Building Pathways From Criminal Justice To College

Context

The challenge of facilitating positive reentry for people coming out of prison has become an urgent public policy priority. The size of the prison population underscores the scope of this challenge; as of 2008, 2.3 million people in the United States and over 70,000 in New York State were incarcerated. Nearly 95 percent of those incarcerated will return to communities across the country; over 650,000 people are released from federal and state incarceration in the United States each year (Second Chance Act of 2007, Bureau of Justice Statistics 2004). In 2008, African American males ages 18 and over represented only 5% of the total college student population but 36% of the total prison population. Policy makers and community advocates are grappling with the task of identifying effective strategies for reintegrating the thousands of men and women who return home from prison, jail, or Alternative to Incarceration (“ATI”) programs.

people working together

A substantial body of research suggests that education constitutes an effective strategy for reducing recidivism, increasing employment, and enabling returning community members to rebuild their lives, families and communities. This educational research suggests that programs which build the social capital and collective efficacy of formerly incarcerated students have considerable unexplored potential as strategies for enabling college access and success and, in the process, reducing recidivism and increasing pro-social behavior. It suggests that college access and success programs for the reentry population are likely to have multiple effects by virtue of their emphasis on increasing embeddedness in positive social networks as a core strategy. For the most part, that research has not been tapped by researchers and policy makers focused on the successful integration of students transitioning from the criminal justice system into college.

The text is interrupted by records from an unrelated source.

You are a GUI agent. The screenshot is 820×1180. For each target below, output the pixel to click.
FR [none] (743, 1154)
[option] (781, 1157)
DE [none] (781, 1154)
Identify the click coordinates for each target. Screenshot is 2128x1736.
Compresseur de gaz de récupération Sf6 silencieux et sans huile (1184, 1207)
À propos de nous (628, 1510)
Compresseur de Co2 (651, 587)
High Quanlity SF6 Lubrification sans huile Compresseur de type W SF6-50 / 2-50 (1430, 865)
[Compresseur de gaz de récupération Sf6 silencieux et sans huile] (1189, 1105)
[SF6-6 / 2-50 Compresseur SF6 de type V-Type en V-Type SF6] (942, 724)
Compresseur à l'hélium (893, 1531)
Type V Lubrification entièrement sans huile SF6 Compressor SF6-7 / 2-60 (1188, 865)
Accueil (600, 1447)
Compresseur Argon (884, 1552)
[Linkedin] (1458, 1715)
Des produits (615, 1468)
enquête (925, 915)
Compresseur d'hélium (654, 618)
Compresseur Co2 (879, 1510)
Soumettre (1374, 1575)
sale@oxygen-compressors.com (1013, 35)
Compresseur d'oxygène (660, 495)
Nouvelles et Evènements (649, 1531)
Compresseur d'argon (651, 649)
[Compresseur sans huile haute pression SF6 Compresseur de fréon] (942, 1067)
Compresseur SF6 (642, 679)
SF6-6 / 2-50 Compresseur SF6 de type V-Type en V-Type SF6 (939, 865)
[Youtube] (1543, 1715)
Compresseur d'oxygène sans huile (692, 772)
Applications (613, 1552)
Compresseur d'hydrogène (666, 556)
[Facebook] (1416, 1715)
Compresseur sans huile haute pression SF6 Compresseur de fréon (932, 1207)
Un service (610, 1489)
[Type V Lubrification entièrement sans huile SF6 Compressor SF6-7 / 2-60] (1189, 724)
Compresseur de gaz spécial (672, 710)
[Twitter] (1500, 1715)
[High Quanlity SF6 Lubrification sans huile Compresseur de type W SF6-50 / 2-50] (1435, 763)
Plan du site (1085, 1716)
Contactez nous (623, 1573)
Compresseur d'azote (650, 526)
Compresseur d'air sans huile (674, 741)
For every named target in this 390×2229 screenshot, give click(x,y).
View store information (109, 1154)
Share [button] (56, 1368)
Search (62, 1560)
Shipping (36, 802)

In New York City, a network has emerged in the last ten years to focus on building a pathway from criminal justice to college. This network focuses on rebuilding the lives of the over 70 thousand people who have fallen into the school-to-prison pipeline. These reentry organizations have identified higher education as a core strategy for reclaiming hope and possibility for people who have become enmeshed in the criminal justice system.

Project Description

The Center has formed a long term collaboration with the Reentry Education Network, College Initiative, and the Criminal Justice Initiative at Columbia University, to involved in providing post-secondary access and success for people with criminal justice designed to: (1) to document the collective impact of reentry education strategies on program participants and on the policies and practices of responsible criminal justice and educational institutions; (2) to systematically identify and analyze the mechanisms and strategies used to cultivate networks and social capital for the target populations, (3) to develop tools for assessing and building networks and relationships that increase access and success, (4) to share this information with a larger reentry education network in New York City and disseminate it nationally to stimulate increased attention to developing and researching effective postsecondary educational interventions., and (5) to increase the capacity of the member organizations and the Network to continue and expand their work.

Project Collaborators

The Center is collaborating with Reentry Education Network, a consortium of community based organizations, government agencies, and higher education institutions with the mission of building pathways to education for people with criminal justice histories, and to shifting public policy priorities from incarceration to education. The Center has formed a long term collaborative research relationship with College Initiative and its current and former leadership, Michael Carey and Benay Rubinstein. That work has been conducted in collaboration with Michelle Fine and the Public Sciences Project at CUNY Graduate Center. We are also partnering with the Criminal Justice Initiative, an organization led by Kathy Boudin and Cheryl Wilkins that aims to provide academic and professional training in the areas of incarceration and reentry for students at the professional graduate schools at Columbia University.